Saved entries:

--

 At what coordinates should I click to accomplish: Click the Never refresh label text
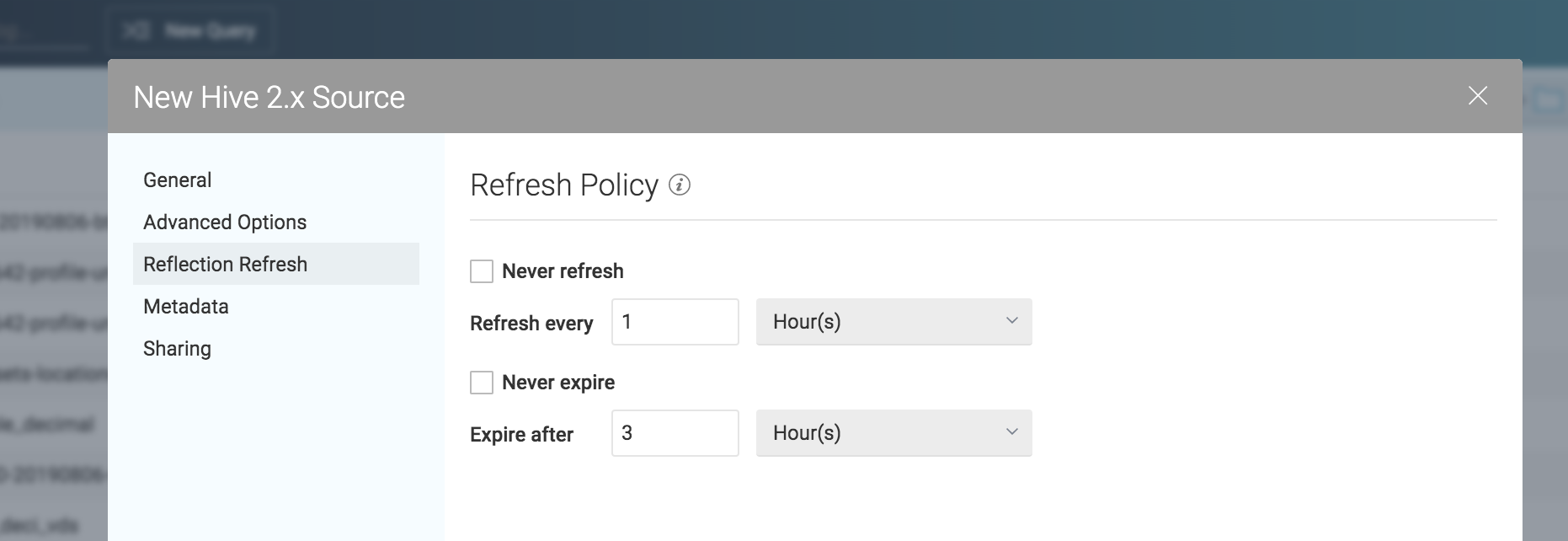(563, 271)
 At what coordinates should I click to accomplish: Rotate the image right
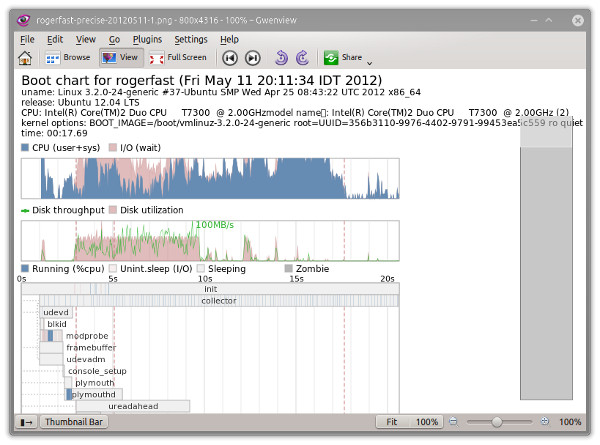302,58
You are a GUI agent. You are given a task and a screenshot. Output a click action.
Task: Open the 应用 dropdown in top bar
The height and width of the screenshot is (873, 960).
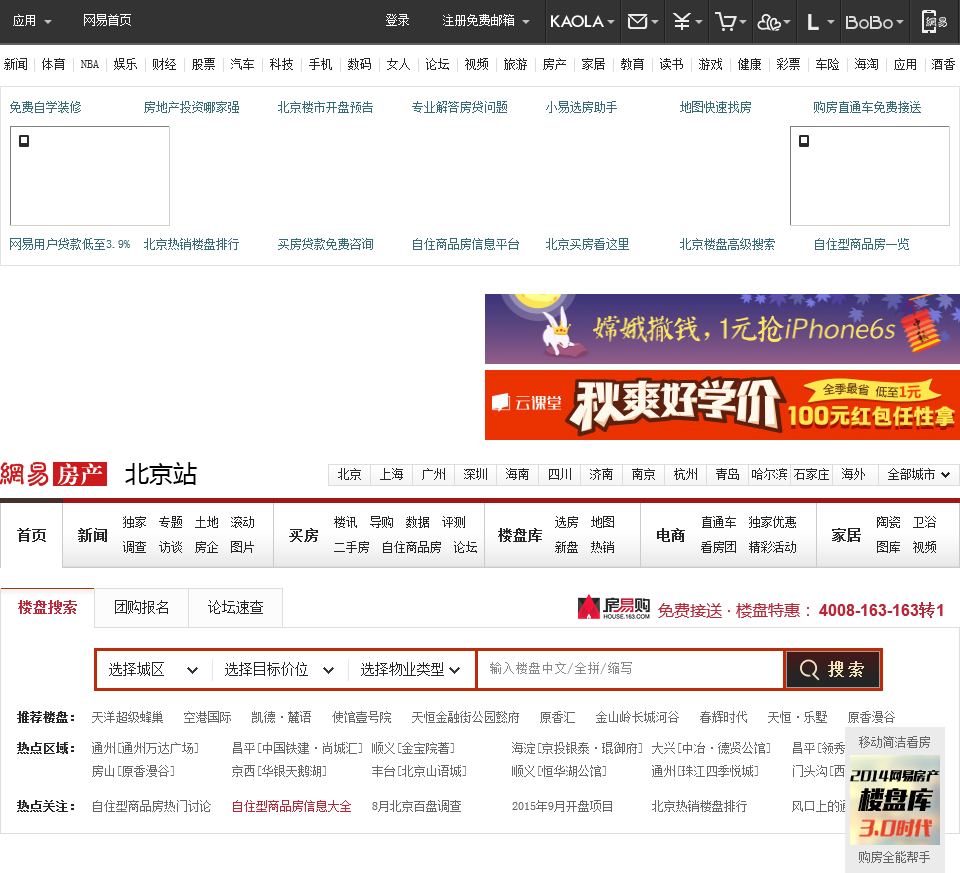(32, 21)
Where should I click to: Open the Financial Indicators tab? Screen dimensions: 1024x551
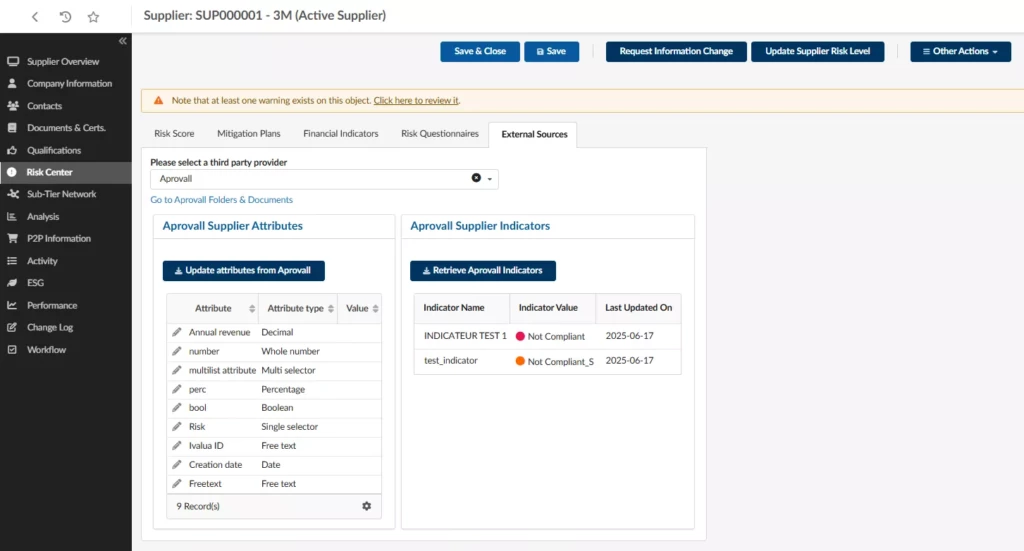(x=341, y=134)
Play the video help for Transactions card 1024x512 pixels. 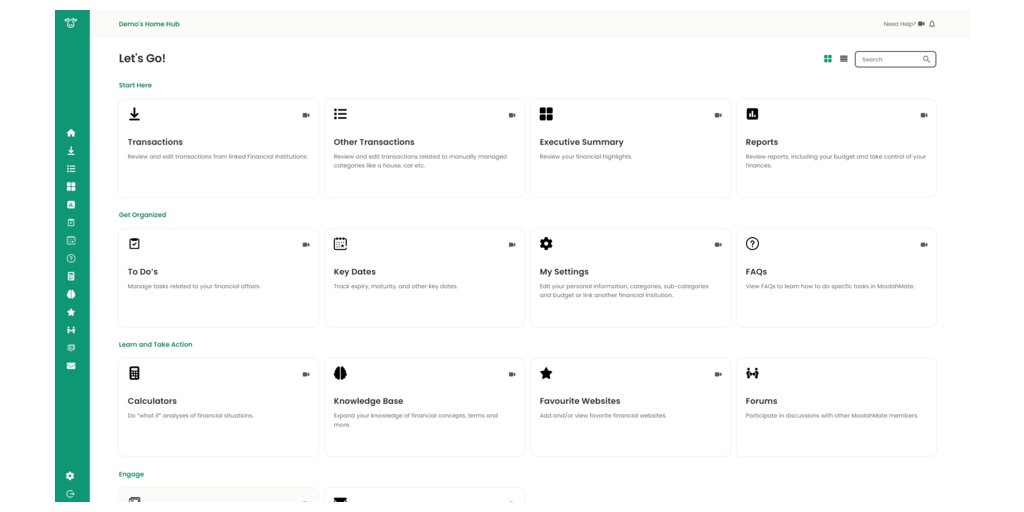tap(306, 115)
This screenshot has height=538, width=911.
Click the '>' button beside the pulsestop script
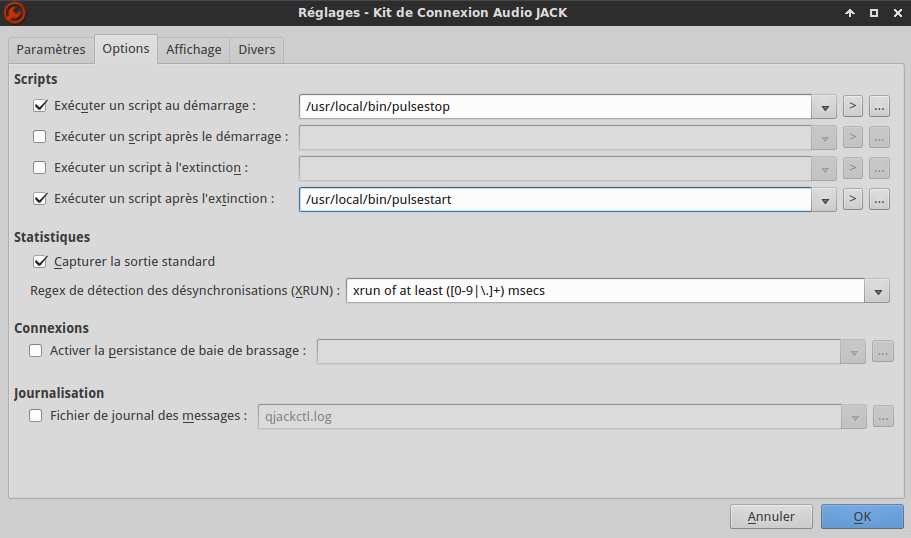[853, 106]
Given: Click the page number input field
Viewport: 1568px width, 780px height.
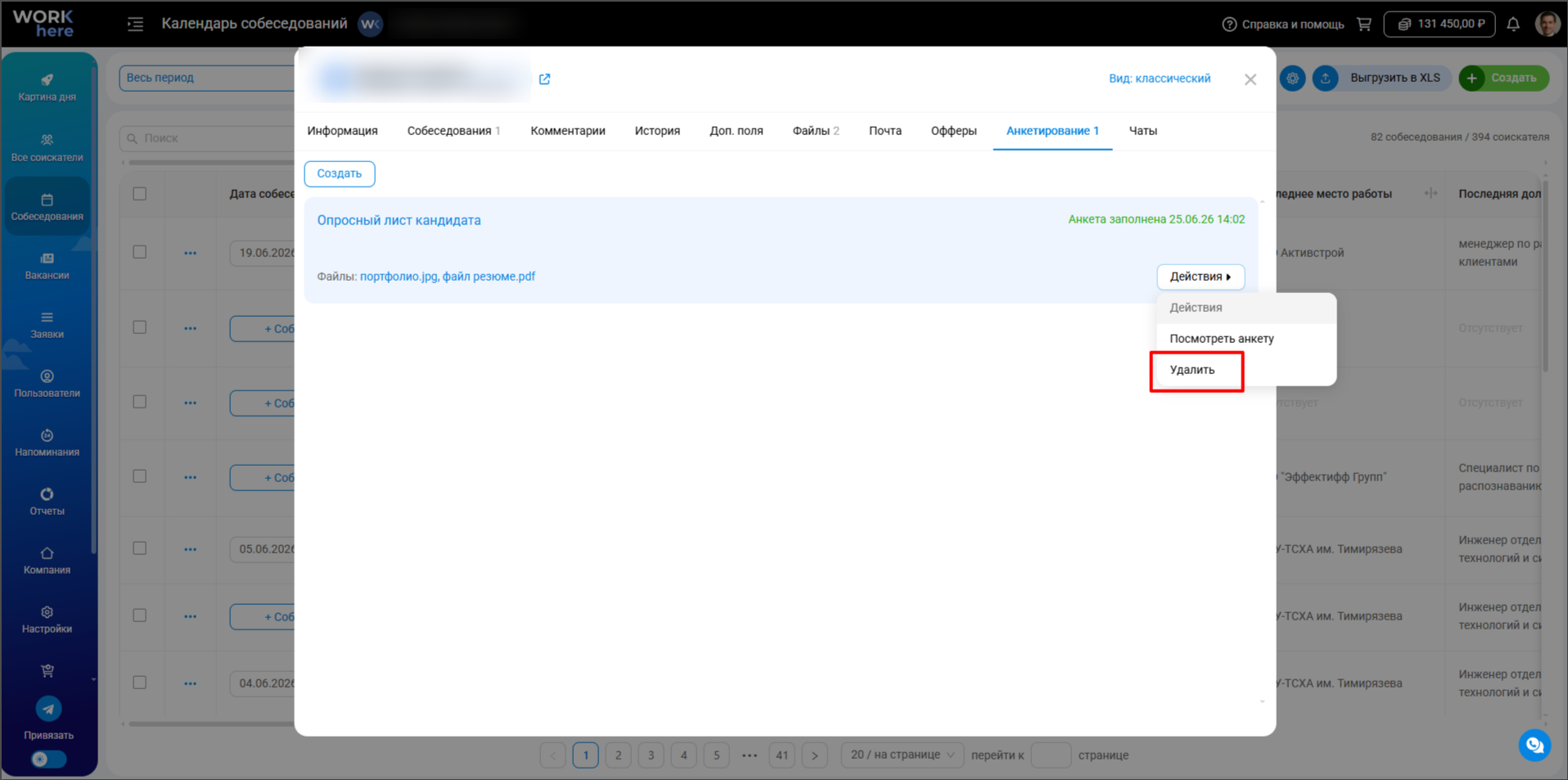Looking at the screenshot, I should click(1051, 755).
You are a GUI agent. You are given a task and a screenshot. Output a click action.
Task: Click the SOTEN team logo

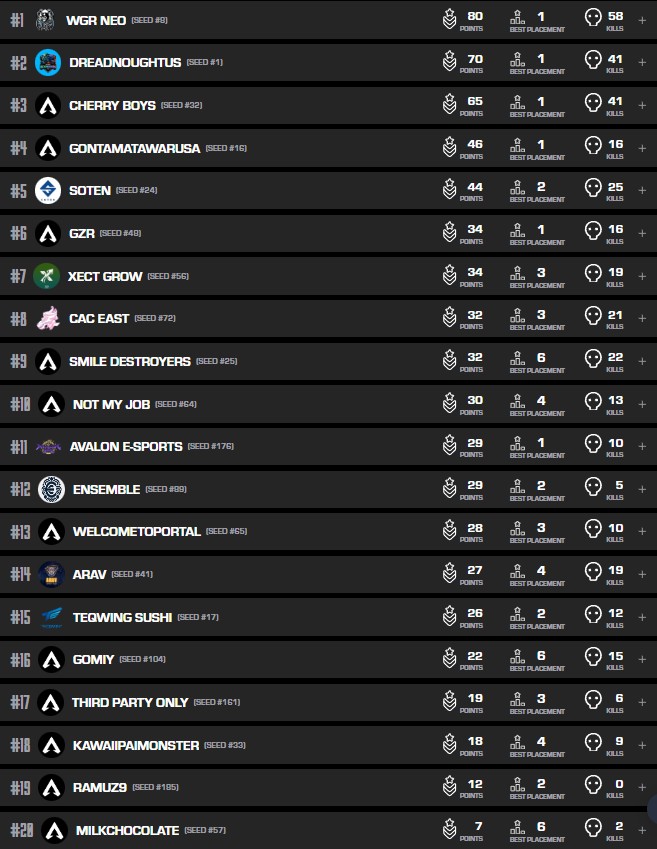click(47, 190)

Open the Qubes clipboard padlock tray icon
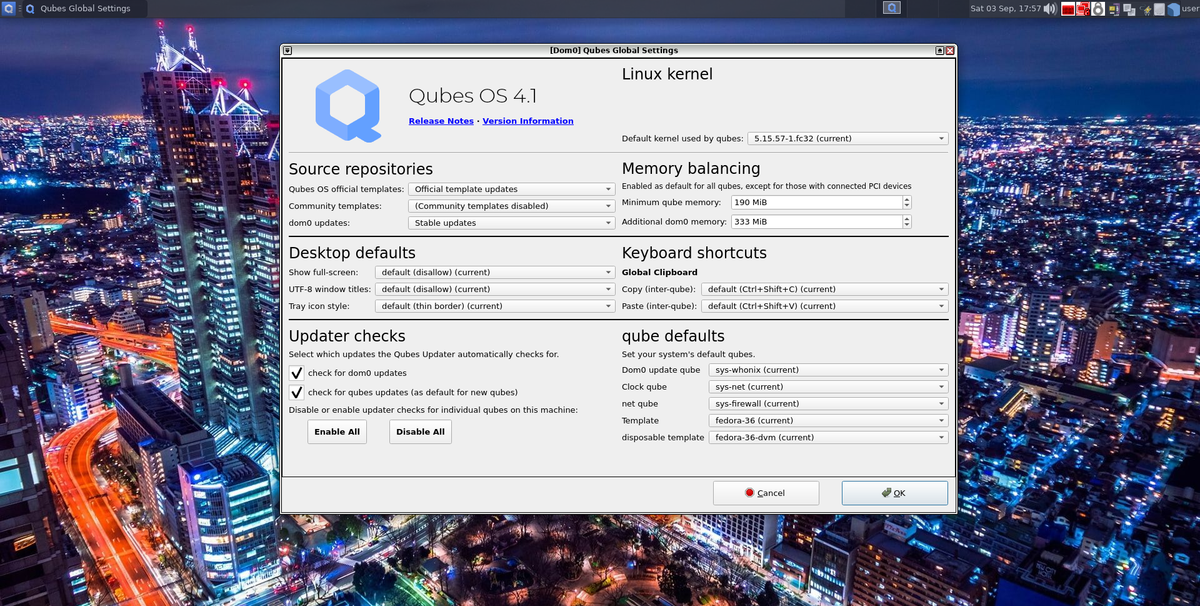[1097, 8]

--

WORK TO COMPLETE: In the entries above, find the line containing "Task: Click the SOTEN team logo", then please retype it and every line after it through the last, exactly as written, omitting pictures.

RESPONSE TO THE TASK:
Task: Click the SOTEN team logo

click(47, 190)

Open the Qubes clipboard padlock tray icon
[1097, 8]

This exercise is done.